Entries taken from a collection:
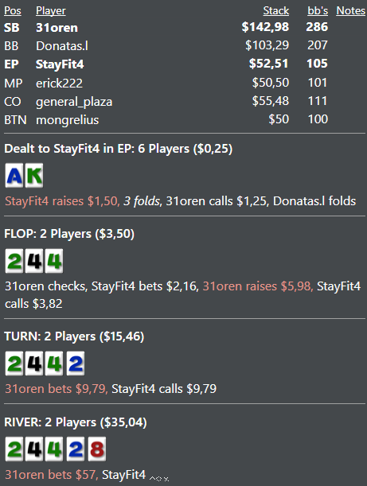367x486 pixels.
Task: Select the green 2 in the FLOP row
Action: click(x=14, y=261)
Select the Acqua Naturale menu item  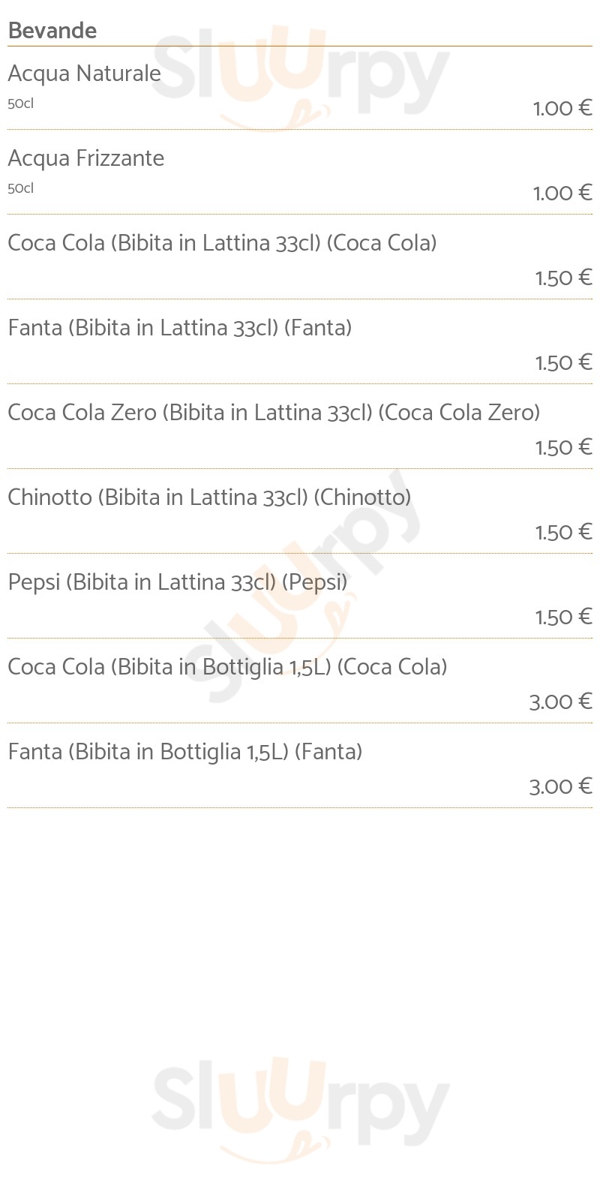84,74
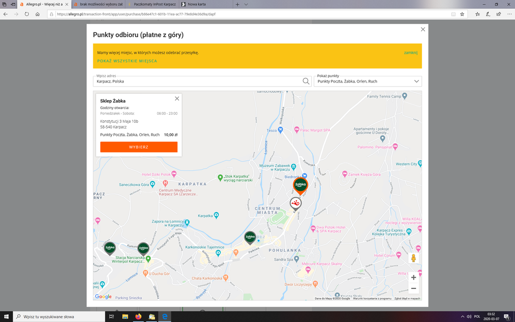Viewport: 515px width, 322px height.
Task: Open Firefox from the Windows taskbar
Action: (138, 316)
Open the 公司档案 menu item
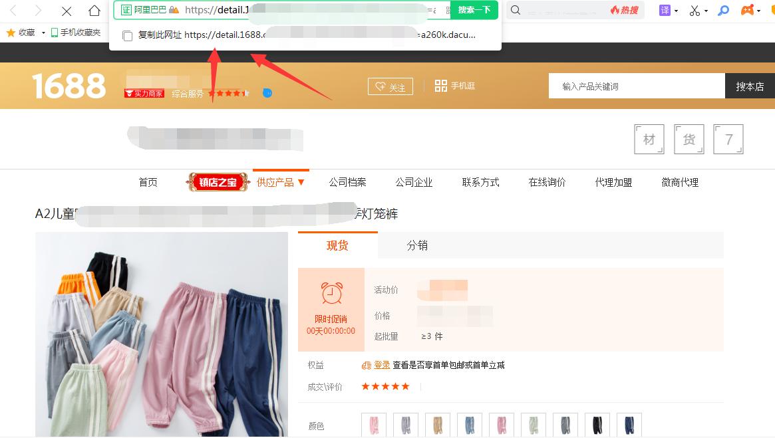The width and height of the screenshot is (775, 438). coord(347,181)
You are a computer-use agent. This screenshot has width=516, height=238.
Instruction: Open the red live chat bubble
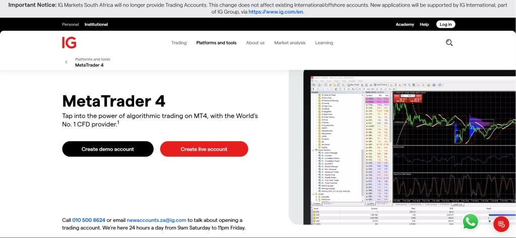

What is being asked –
Could you set down exactly, and only, the lines from the line containing "You are a computer-use" through the last line of the records, both included, without the pictures?

Answer box –
You are a computer-use agent. This screenshot has width=516, height=238.
Instruction: Open the red live chat bubble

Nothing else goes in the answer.